Great Britain: Dispute over EU laws: Brexiteers accuse Sunak of treason

Great Britain
Dispute over EU laws: Brexiteers accuse Sunak of treason

British Prime Minister Rishi Sunak has to answer questions in the House of Commons. photo

© Jessica Taylor/UK Parliament/PA Media/dpa

Sunak’s government actually wanted to declare thousands of laws from the time of EU membership invalid. But that’s legally complicated – Brexit hardliners don’t want to know anything about it.

British Prime Minister Rishi Sunak is coming under pressure from the right wing of his Conservative Party because the government wants to abolish far fewer laws from the EU era than planned.

Economics Minister Kemi Badenoch announced on Wednesday that 600 more laws are to expire with the help of a new law by the end of the year. The government had previously announced that 4,000 laws from the period of EU membership (1973-2020) would be declared invalid. Badenoch has now acknowledged that there are “risks of legal uncertainty” if the laws initially adopted after Brexit are simply scrapped.

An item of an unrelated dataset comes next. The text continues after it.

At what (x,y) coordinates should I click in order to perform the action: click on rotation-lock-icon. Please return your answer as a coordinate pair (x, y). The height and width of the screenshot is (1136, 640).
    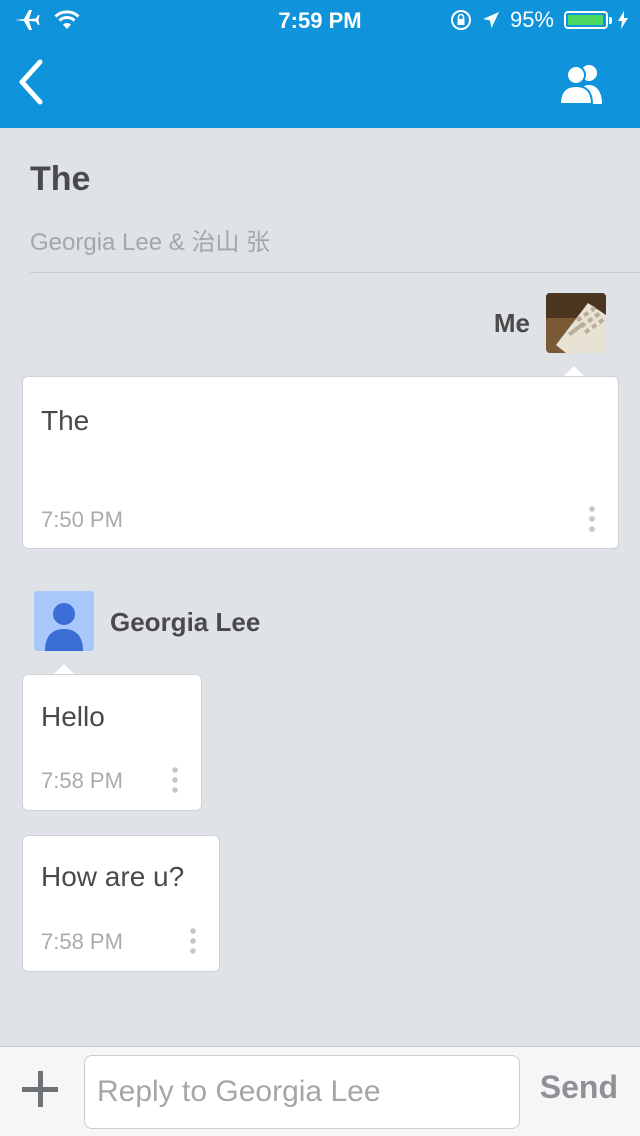
    Looking at the image, I should click on (460, 20).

The Brexit hardliner and ex-business secretary Jacob Rees-Mogg accused Sunak of breaking a promise. “Instead, he decided to keep almost 90 percent of the existing EU laws,” former Prime Minister Boris Johnson’s confidante told the PA news agency. “This is an admission of administrative failure (…) and the inability of ministers to enforce this in their departments.”

The “Sun” reporter Harry Cole, who is well connected in Tory circles, tweeted that a “delegation of angry Brexiteer-Tories” wanted to complain to the responsible group whip (Chief Whip).

Critics, including numerous trade unions and associations, had warned that the project, also known as “bonfire”, could create gaps in labor law, for example. The government had introduced a bill called the EU Retained Law Bill to Parliament. A clause known as the “sunset clause” provided that laws from the EU-era were to become invalid at a stroke by the end of the year if they were not changed or explicitly retained by then.